Genie understands how important it is to your practice workflow to be quick and efficient when invoicing for your patient services. Running a Verify of the patient's details to Medicare, DVA and the health fund before their appointment can save you having to quickly gather the correct patient information at the time of billing.
Before you begin
All information regarding the patient's Medicare, DVA and health fund must be added into the patient demographics before verifying.
Once you have entered all the Medicare and health fund information you know for the patient, select the Verify Online button at the bottom of the Patient Demographics window.
You will receive the following prompt:
Put a tick in the appropriate box for the details you wish to check and select OK. You will receive a prompt that says "Checking Patient Eligibility". Once this disappears the check is complete.

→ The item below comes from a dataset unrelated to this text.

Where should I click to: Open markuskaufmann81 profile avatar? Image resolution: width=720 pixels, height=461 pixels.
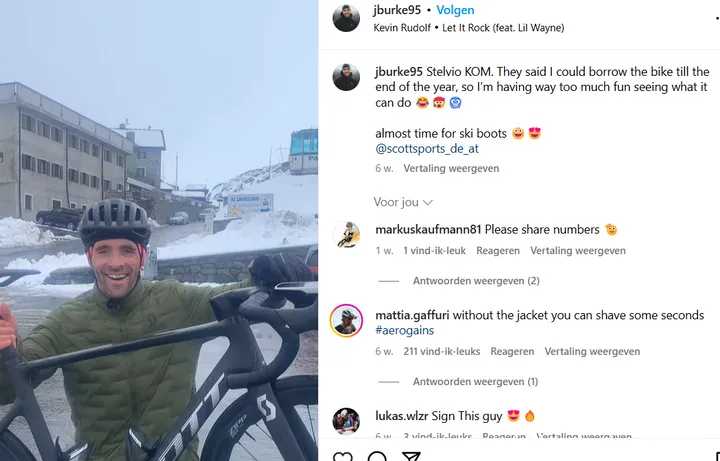tap(346, 235)
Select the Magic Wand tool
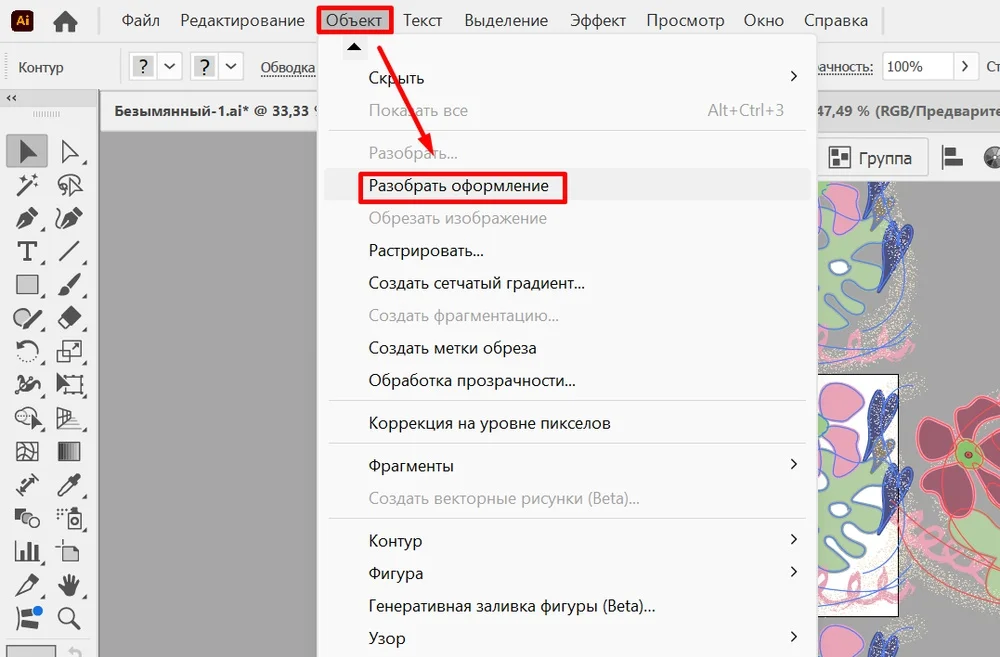Image resolution: width=1000 pixels, height=657 pixels. pyautogui.click(x=25, y=186)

The request will return with one of the following responses:
1. The patient is eligible for Medicare.
2. A message indicating that one or more of the patient’s Medicare number, Individual Reference Number, or First Name do not match the values held by Medicare. In this case the value(s) held by Medicare are displayed in the message.
After clicking OK, you will be prompted to update the values held by Genie with those returned from Medicare.
If the patient’s first name is being updated, a prompt as to whether the value currently held in the First Name field in Genie should be moved to the Known As name in Genie.
3. A message indicating that the patient could not be identified on the Medicare system from the details provided in Genie.
4. Some other error message. In this case the action taken will depend on the error message returned. Contact the Genie Support desk if you are unsure of how to proceed with this message.
Where you have requested both a Medicare and health fund check, the Medicare check must be successful in order to progress to the health fund check. If you do not have the patient's Medicare details, you can still perform a health fund verification on its own by unticking the Medicare option.
Health fund checks will return a prompt saying either:
1. The patient is a member of the fund in question
2. The patient is a member but does not have hospital cover
3. That you must check fund membership details; meaning there is not adequate information to verify the patient and you may need to contact the fund.
If the patient has registered their name differently with their fund to Medicare, you can put the health fund name into the Alias fields in the Secondary tab of the Patient Demographics window. The health fund check will use these fields to do the verification instead.
The DVA verification performs essentially the same checks as the Medicare check, but instead of checking the patient's Medicare number, it checks their DVA number.
Please note: While the Demographics window allows for the Gender field to contain M, F, I, or N (or to be left blank), DVA restrictions require either M or F to be entered. You will receive an alert if you attempt to perform a DVA verification for a patient with anything other than M or F in their Gender field.